Uma História Nebulosa (2025) - Crítica e Fatos do Filme Taiwanês da Netflix Uma História Nebulosa (2025) - Crítica e Fatos do Filme Taiwanês da Netflix

Uma História Nebulosa (2025) | Crítica do Filme | Netflix

O cinema de Taiwan voltou a revisitar um de seus períodos mais traumáticos com Uma História Nebulosa (2025), longa escrito e dirigido por Yu-Hsun Chen que acaba de chegar à Netflix. Ambientado durante os anos do Terror Branco, quando o governo do Kuomintang perseguiu opositores políticos entre as décadas de 1950 e 1980, o filme utiliza uma história íntima para discutir repressão, pobreza e sobrevivência em meio à violência do Estado. Confira a nossa crítica do filme taiwanês.

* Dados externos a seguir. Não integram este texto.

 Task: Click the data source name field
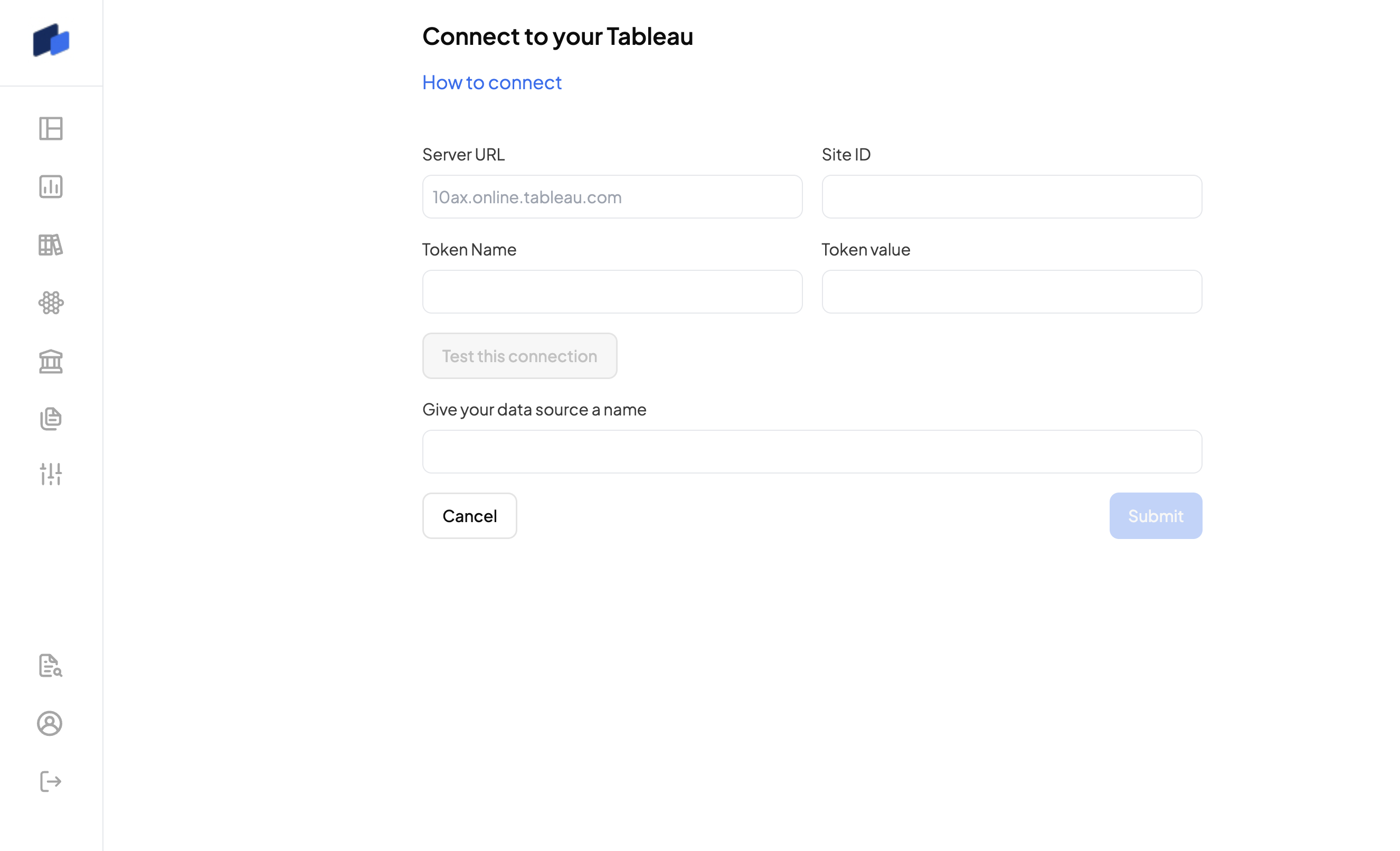coord(812,452)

A trama acompanha Yue, interpretada por Caitlin Fang Yu-ting, uma jovem camponesa que parte para Taipei após descobrir que seu irmão Yun foi executado sob acusação de envolvimento com o comunismo. Sem apoio financeiro da família e vivendo em um ambiente marcado pela miséria, ela inicia uma jornada para recuperar o corpo do irmão antes que ele seja descartado em uma vala comum ou utilizado por instituições médicas.

Yu-Hsun Chen constrói o filme como uma mistura entre drama histórico e narrativa de amadurecimento. A protagonista atravessa uma cidade tomada pelo medo, pela corrupção e por golpes aplicados contra pessoas vulneráveis. Logo ao chegar em Taipei, Yue se torna alvo de criminosos e traficantes, enquanto tenta entender as regras de um mundo completamente diferente daquele em que cresceu.

Nesse cenário surge Gong Tao, personagem de Will Or Wai-lam. Ex-soldado, motorista de riquixá e jogador compulsivo, ele funciona como um guia para Yue pelas ruas da capital taiwanesa. A relação entre os dois evita sentimentalismos excessivos e ajuda o filme a equilibrar momentos de tensão política com situações mais humanas e cotidianas.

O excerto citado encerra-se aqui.